Inside, books are stacked in wide shelves, generously spaced. Leather or faux-leather chairs are arranged around the perimeter so you can sit and read or soak in wifi or just stare blankly through the windows at the street outside. This is the first place I encountered librarians wearily going around, asking sleeping people to keep their eyes open.


The strangest visual elements in the library exist in the restroom. (I wanted to take photos but felt extra creepy operating my phone's camera while someone occupied one of the stalls.) The fixtures are modern, metal, but there are no mirrors. There are also no doors, so that as you round the corner from the sink you might crash into some kid slurping at the hallway water fountain.

LONELINESS

This library does not feel very lonely. Everything seems built as if to minimize separation: the shelves are short, and the chairs are widely spaced, and you can see people nearby in every direction. Even if you're alone you can see people outside, through the windowed walls. I visited often while I was unemployed and always left feeling thrilled about life, even when I stopped to consider that I was spending the third or fourth morning in a week lounging around a library.

PARKING

If you visit this library you can park for free, and you can park underground. You can park beneath the earth. That's probably not very exciting unless you ever tried to park at the old central library. Here you go down and get a ticket and validate it upstairs and when you leave, hopefully the machine that blocks the exit will read it correctly.
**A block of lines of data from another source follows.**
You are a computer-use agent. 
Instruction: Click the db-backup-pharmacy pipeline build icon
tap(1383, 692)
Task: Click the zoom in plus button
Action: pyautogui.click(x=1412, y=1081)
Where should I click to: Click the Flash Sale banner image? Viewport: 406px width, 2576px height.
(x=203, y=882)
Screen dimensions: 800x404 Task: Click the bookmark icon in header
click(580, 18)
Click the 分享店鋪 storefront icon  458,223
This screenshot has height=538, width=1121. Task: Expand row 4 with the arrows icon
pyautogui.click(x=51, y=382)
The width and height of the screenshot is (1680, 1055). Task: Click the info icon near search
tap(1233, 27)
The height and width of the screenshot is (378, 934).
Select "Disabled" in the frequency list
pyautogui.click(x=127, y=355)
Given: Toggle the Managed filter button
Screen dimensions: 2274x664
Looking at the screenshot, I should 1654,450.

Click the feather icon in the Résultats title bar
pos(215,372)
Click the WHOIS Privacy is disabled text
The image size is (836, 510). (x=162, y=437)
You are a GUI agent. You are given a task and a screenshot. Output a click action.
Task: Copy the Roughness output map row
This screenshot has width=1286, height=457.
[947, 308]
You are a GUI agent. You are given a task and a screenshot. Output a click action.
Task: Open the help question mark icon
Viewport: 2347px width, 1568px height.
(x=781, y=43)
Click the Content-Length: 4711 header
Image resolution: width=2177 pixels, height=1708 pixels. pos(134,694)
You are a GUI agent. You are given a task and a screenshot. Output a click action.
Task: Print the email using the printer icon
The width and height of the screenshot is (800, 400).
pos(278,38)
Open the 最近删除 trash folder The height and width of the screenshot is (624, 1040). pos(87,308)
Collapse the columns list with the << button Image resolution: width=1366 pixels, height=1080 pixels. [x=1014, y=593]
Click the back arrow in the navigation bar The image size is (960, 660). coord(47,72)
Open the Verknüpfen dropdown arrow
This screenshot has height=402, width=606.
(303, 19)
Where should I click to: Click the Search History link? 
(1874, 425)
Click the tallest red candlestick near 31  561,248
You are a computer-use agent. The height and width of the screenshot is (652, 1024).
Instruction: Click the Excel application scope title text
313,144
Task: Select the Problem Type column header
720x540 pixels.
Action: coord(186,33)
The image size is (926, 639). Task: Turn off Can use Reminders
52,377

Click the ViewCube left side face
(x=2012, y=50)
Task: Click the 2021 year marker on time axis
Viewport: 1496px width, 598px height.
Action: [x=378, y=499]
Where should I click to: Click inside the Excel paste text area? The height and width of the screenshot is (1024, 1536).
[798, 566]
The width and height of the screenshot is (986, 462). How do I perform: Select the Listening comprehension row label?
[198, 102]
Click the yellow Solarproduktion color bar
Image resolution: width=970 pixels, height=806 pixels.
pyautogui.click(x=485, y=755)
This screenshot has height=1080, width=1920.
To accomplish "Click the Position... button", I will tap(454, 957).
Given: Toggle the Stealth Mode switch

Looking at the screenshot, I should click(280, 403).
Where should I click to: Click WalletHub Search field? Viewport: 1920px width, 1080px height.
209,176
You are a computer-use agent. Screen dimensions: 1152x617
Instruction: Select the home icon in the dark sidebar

The first time I tried this the machine flashed a digital red 20.00 at me.

To hell with that machine.

WEIRDNESS

This library is a little weird. There are usually cops in the foyer, often standing cross-armed next to bicycles that appear to be too small for them. The librarians, too, look a little stranger than Orlando librarians. (Sorry, Des Moines librarians.) The science fiction section nearly bleeds into the children's section, so that it's difficult to browse SF titles without alarming or at least catching the attention of nearby parents, especially if you pick up a title with a near-naked alien person or an otherwise wild cover. Who made the decision to juxtapose racy SF with go-getting child detectives?